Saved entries
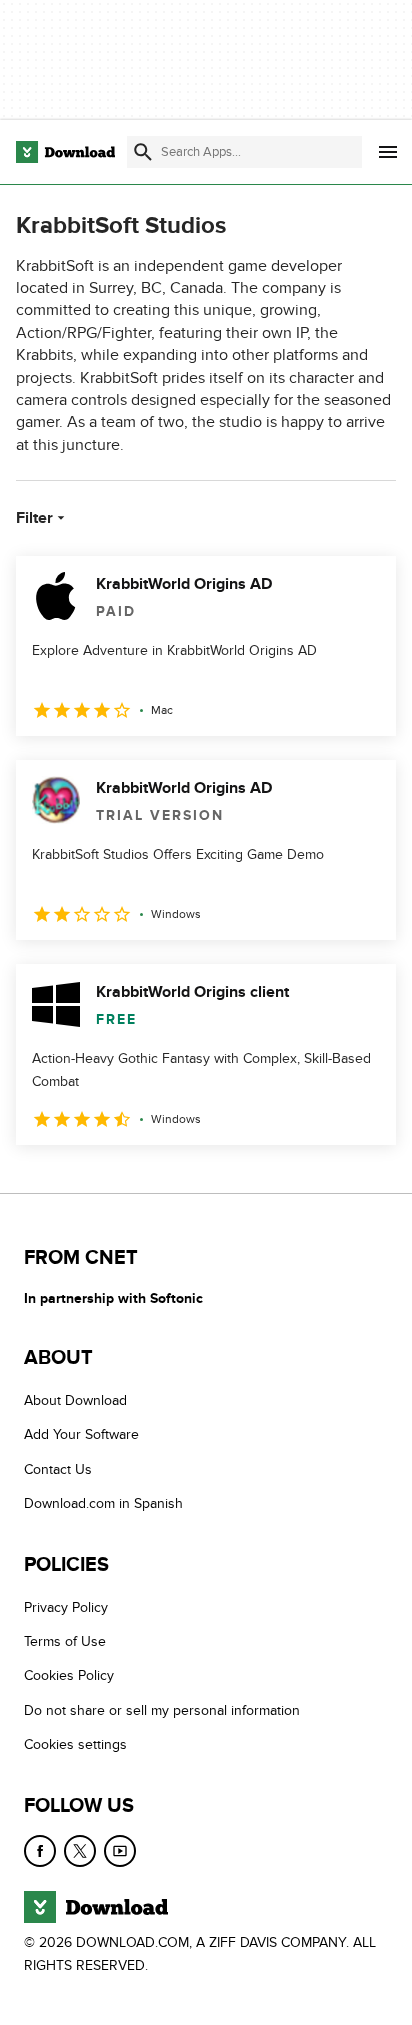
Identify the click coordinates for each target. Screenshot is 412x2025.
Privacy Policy (66, 1606)
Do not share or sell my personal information (162, 1710)
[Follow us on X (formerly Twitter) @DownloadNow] (80, 1850)
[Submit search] (143, 152)
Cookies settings (75, 1744)
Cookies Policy (69, 1675)
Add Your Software (81, 1434)
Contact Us (58, 1469)
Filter (34, 518)
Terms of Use (65, 1641)
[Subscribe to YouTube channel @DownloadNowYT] (120, 1850)
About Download (75, 1400)
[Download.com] (65, 152)
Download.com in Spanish (103, 1503)
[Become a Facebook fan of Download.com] (40, 1850)
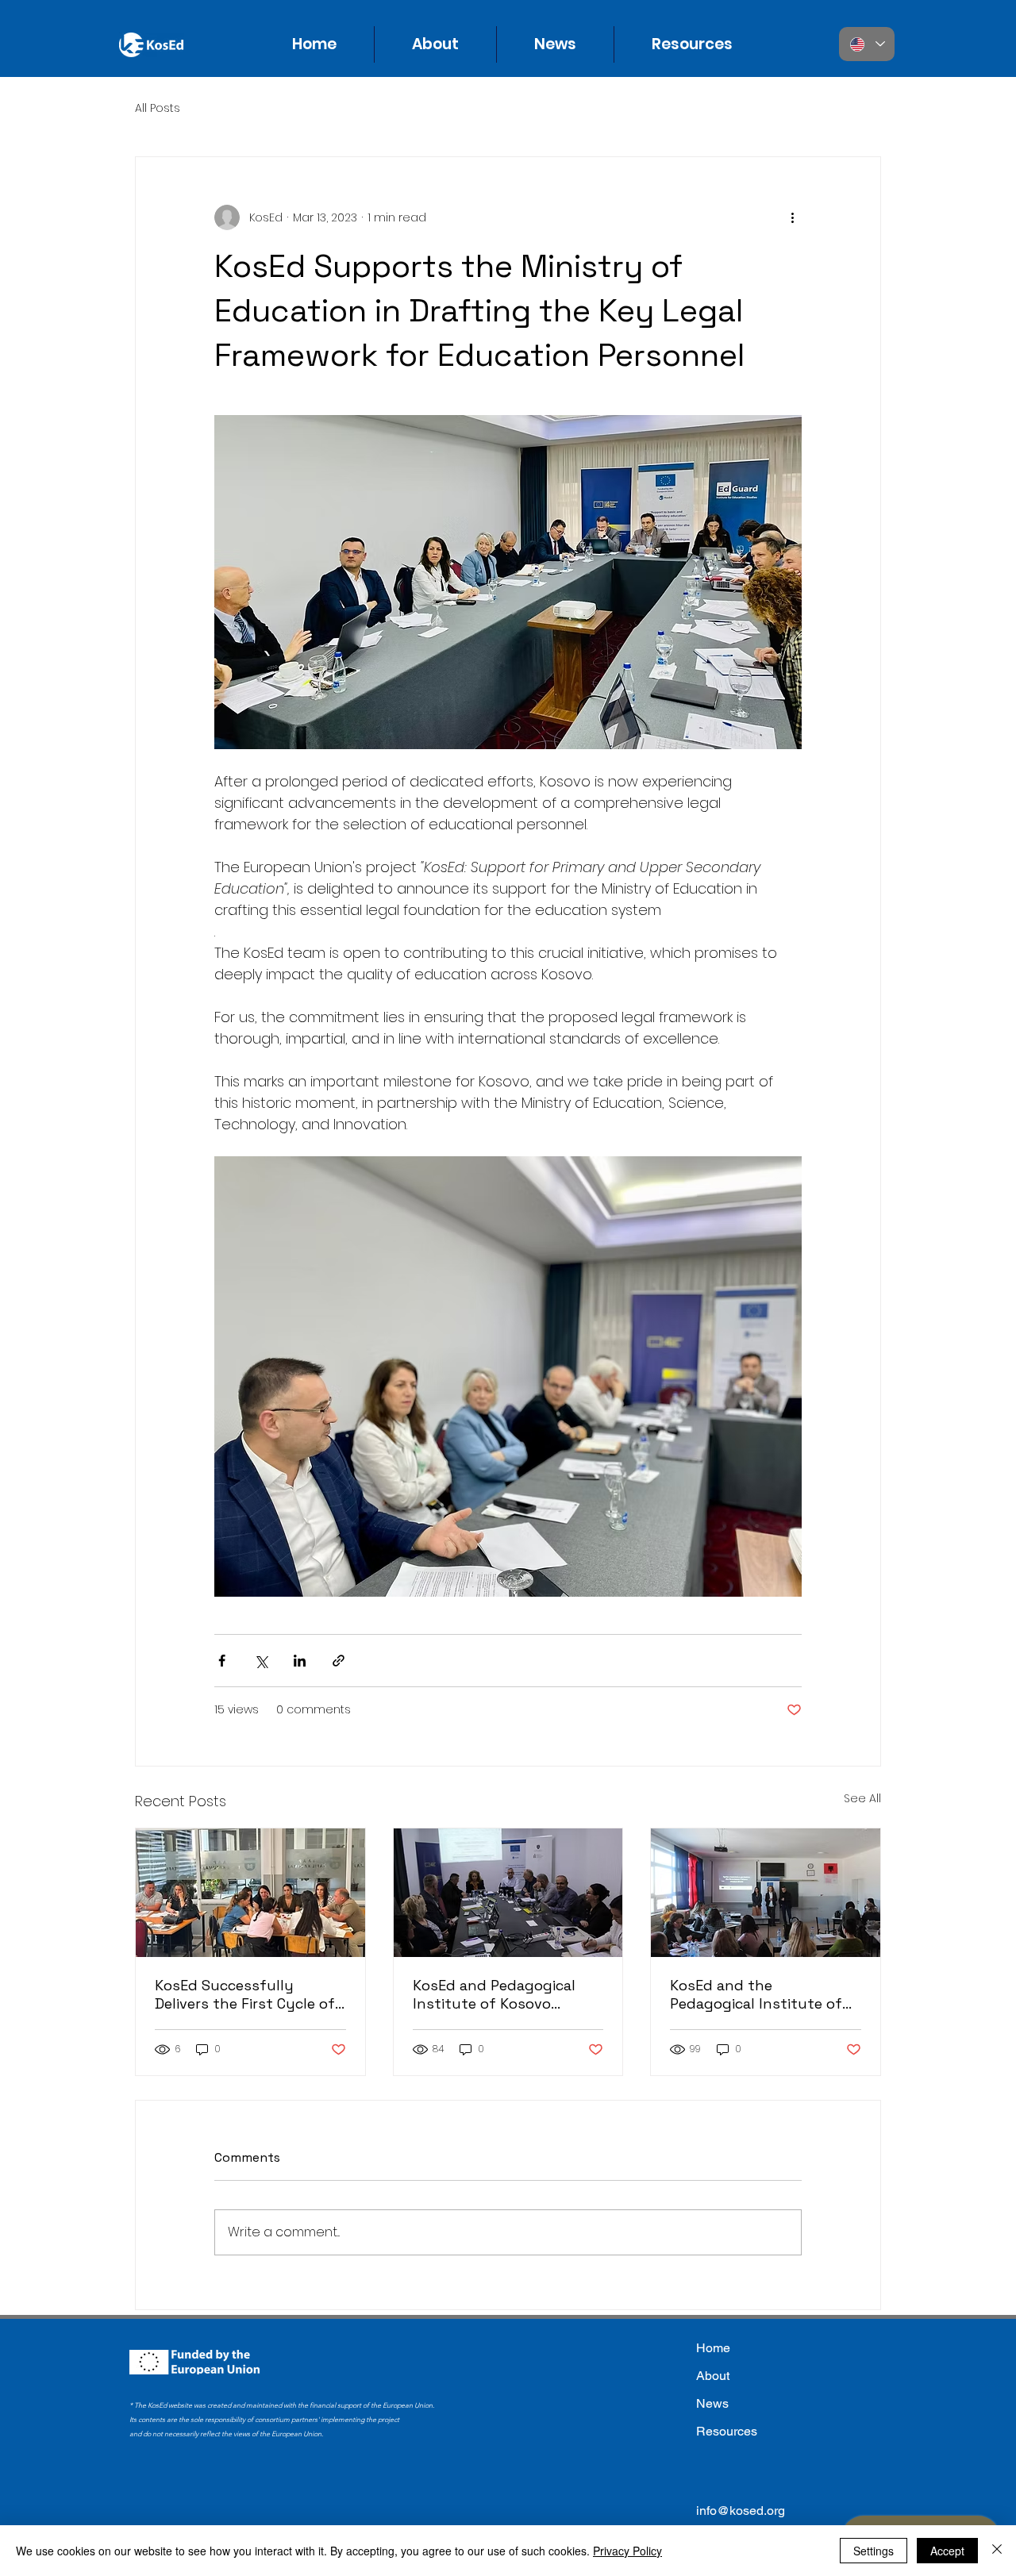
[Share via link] (338, 1660)
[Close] (996, 2550)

Your objective. An exact copy of all the records, free of pictures, is the expected answer.

Response to this task.
Identify the click coordinates for each target. Screenshot is 412x2025.
Privacy Policy (66, 1606)
Do not share or sell my personal information (162, 1710)
[Follow us on X (formerly Twitter) @DownloadNow] (80, 1850)
[Submit search] (143, 152)
Cookies settings (75, 1744)
Cookies Policy (69, 1675)
Add Your Software (81, 1434)
Contact Us (58, 1469)
Filter (34, 518)
Terms of Use (65, 1641)
[Subscribe to YouTube channel @DownloadNowYT] (120, 1850)
About Download (75, 1400)
[Download.com] (65, 152)
Download.com in Spanish (103, 1503)
[Become a Facebook fan of Download.com] (40, 1850)
[Share via link] (338, 1660)
[Close] (996, 2550)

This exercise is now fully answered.